Sutler

Deze kooplieden volgden vaak de legers tijdens de Franse en Indiaanse Oorlog, de Amerikaanse Revolutie, de Amerikaanse Burgeroorlog en de Indiaanse Oorlogen, om hun waren aan de soldaten te verkopen. Over het algemeen bouwden de handelaren hun winkels binnen de grenzen van een legerpost of net buiten de verdedigingslinie, en moesten zij voor de bouw een vergunning van de commandant krijgen. Zij waren, bij uitbreiding, ook onderworpen aan zijn voorschriften. Zij opereerden vaak in de buurt van de frontlinies en hun werk kon gevaarlijk zijn; ten minste één sutler werd tijdens de burgeroorlog gedood door een verdwaalde kogel. Een typische transactie met een sutler wordt gedramatiseerd in het derde hoofdstuk van MacKinlay Kantor’s Pulitzer Prize winnende roman “Andersonville” (1955).

Sutlers, vaak de enige plaatselijke leveranciers van niet-militaire goederen, ontwikkelden vaak monopolies op essentiële goederen zoals alcohol, tabak, koffie, of suiker en verwierven zo een machtige positie. Aangezien door de overheid uitgegeven munten schaars waren tijdens de Burgeroorlog, voerden de sutlers vaak transacties uit met behulp van een bepaald type munt uit de Burgeroorlog, bekend als een sutlerpenning.

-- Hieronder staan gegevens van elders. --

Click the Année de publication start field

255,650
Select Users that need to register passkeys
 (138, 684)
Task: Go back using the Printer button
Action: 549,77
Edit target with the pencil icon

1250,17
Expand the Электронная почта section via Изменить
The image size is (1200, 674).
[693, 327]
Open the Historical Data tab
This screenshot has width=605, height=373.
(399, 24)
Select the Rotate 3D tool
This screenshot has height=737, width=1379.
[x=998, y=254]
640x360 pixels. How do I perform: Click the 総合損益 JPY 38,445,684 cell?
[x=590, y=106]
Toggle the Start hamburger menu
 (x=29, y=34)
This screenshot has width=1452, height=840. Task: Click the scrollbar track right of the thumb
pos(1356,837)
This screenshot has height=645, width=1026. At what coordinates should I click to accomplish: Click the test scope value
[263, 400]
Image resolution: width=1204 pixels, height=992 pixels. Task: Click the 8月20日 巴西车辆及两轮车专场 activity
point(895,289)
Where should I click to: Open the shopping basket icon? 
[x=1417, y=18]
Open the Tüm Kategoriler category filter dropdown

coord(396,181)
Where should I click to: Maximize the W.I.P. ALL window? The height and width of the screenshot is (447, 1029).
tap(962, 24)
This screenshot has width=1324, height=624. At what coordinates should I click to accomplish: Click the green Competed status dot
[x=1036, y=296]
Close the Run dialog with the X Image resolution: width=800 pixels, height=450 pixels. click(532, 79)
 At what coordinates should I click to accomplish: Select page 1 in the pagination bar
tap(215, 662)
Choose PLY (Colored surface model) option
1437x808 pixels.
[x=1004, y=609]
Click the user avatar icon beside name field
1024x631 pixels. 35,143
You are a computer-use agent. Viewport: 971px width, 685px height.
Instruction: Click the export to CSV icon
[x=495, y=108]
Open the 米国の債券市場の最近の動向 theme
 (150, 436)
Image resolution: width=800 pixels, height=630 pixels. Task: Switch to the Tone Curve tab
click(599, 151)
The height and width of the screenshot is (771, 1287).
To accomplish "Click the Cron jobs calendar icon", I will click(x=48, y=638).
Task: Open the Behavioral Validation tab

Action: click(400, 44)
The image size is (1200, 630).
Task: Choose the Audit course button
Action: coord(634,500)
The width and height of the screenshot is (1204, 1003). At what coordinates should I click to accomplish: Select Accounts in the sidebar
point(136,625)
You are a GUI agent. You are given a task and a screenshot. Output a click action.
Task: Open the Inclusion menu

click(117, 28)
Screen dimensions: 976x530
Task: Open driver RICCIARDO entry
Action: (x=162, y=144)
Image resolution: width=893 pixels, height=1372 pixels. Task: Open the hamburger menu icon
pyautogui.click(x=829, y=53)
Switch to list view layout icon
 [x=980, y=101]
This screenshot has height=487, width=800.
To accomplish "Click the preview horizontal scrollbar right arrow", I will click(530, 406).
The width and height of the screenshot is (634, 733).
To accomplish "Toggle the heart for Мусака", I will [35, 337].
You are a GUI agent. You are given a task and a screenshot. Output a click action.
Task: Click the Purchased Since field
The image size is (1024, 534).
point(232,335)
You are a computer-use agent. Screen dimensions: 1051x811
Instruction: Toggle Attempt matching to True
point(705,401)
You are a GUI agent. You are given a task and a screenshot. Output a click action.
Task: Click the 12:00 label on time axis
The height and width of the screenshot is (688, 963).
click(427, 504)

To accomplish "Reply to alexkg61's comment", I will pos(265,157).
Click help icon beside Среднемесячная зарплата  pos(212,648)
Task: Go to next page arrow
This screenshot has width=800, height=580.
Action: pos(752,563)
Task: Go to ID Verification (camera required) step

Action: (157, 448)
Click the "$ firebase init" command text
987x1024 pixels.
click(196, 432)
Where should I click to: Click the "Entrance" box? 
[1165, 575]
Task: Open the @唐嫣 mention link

Sutlers speelden een belangrijke rol in de recreatie van legermensen tussen 1865 en 1890. Sutlers ‘winkels buiten militaire posten waren meestal ook open voor niet-militaire reizigers en bood gokken, drinken, en prostitutie.

In modern gebruik, sutler vaak beschrijft bedrijven die periode uniformen en leveringen aan reenactors, met name aan de Amerikaanse Burgeroorlog reenactors. Deze bedrijven spelen vaak de rol van historische sutlers terwijl ze zowel historische als hedendaagse goederen verkopen op reenactments.